Friday, September 9, 2022

Regarding Fletcher Prouty, JFK, et. al.

 

Regarding Fletcher Prouty, JFK, et. al.

Peter Schultz

 

            This is regarding a conversation I had with my friend, Matthew [09-08-22], during which we were discussing Prouty’s book The Secret Team, about the CIA and its invasive penetration and even control of American politics.

 

            In discussing JFK and his attempts to keep the United States from committing massive military forces to Vietnam, which put Kennedy at odds with most of his advisers, who were working tirelessly to manipulate events that would make it impossible for Kennedy to succeed, Prouty has this to say about clandestine operations: “Clandestine operations are the desperate efforts of a closed society….”

 

            Except for the word “desperate,” Prouty is correct. But clandestine operations aren’t the desperate efforts of closed societies or political orders; rather, they are the normal efforts of such orders. And that this is the case is illustrated by the fact that Kennedy was running a clandestine operation to keep the US out of Vietnam, just as LBJ ran a clandestine operation, after Kennedy’s assassination, to get the US into Vietnam with massive military forces. Moreover, we know that Kennedy was not at all opposed to clandestine operations, as he was a big fan of Ian Fleming’s novels and he helped reanimate the Army’s Special Forces.

 

            So, while Prouty argues that Kennedy was seeking to put “the genie of clandestine operations…back into the bottle,” he was doing no such thing. Kennedy was running clandestine operations in Vietnam and he was running such an operation to get the US out of Vietnam, just as he was willing to run such operations in Laos in order to try to stabilize or neutralize that nation.

 

            This means that Kennedy had no principled objections to such operations. He just thought they shouldn’t be used to make war – massively – in Vietnam or Laos. And a question arises, viz., how likely is it that, once embraced, clandestine operations will be limited? That is, while it is often claimed that JFK was going to withdraw from Vietnam once he had won the 1964 presidential election, what were the odds that he would be able to accomplish that, having already embraced such operations in order “to save” Vietnam?

 

            Practicing a politics of duplicity – as it might be called – Kennedy sought to keep us out of Vietnam, while LBJ, also practicing duplicity, sought to take the US into Nam.
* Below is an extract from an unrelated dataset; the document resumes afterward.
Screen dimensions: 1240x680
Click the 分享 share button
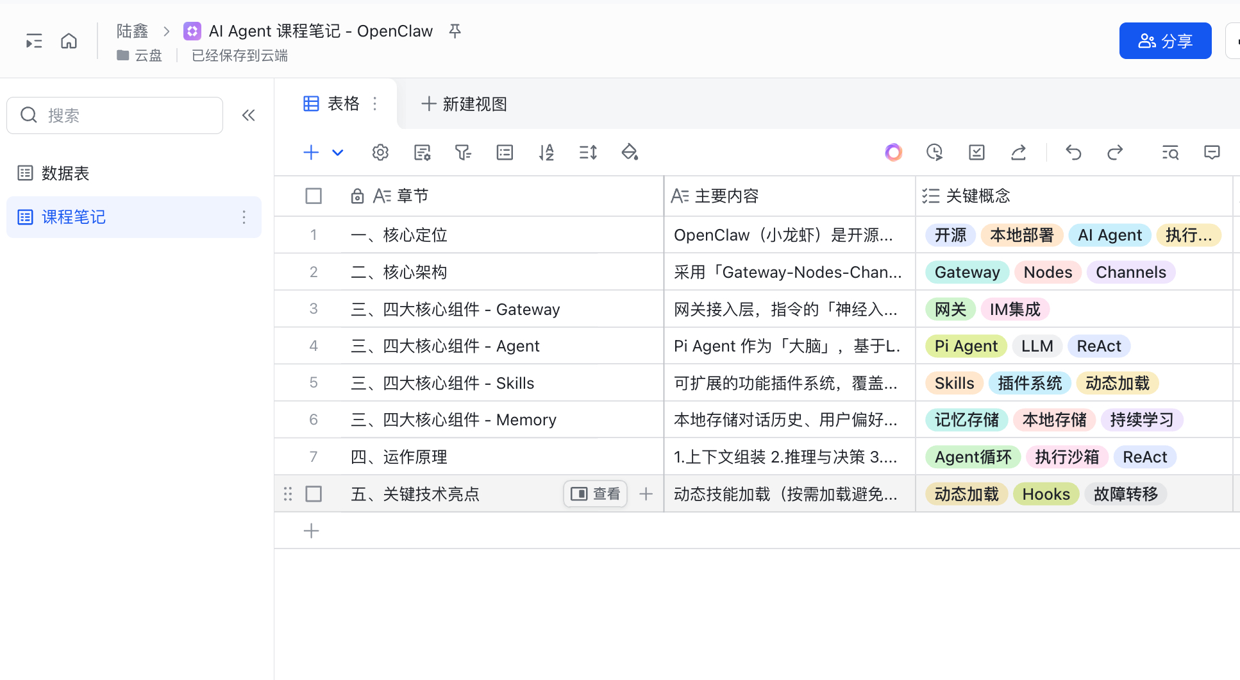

But neither JFK or LBJ was appealing to principle(s) of any kind, although JFK seems to have been because for many of us his goal, allegedly peace, is more attractive than LBJ’s goal, a triumphant nationalism. But Kennedy had no principled basis for preferring peace to war, which is where people like Oliver Stone go wrong, thinking that Kennedy was committed to peace as a matter of principle. He wasn’t, unlike Gandhi or MLK, Jr., for example. And because he wasn’t committed to peace for principled reasons, he was willing to practice a duplicitous politics to try to keep the US out of Vietnam, which made him no different that LBJ who acted duplicitously to make war in Vietnam. It is difficult not to think that, as Prouty put it, “events marched relentlessly on toward Vietnam [and] the only ones who stood in the way were the President and his closest intimates – and they had been neatly outmaneuvered.

 

They had been outmaneuvered in large part because they were willing to practice deception when their only real chance required that they confront, on the basis of principle(s), the war itself and its implications for an American republic. Kennedy would have been better off, even before he was assassinated in 1963, to make the war and his opposition to it, the issue of the 1964 presidential election. If he had done that, then his death couldn’t have been easily used to promote a massive US war in Vietnam. Besides, there are some political battles worth fighting even if you will lose them or even if you die fighting them.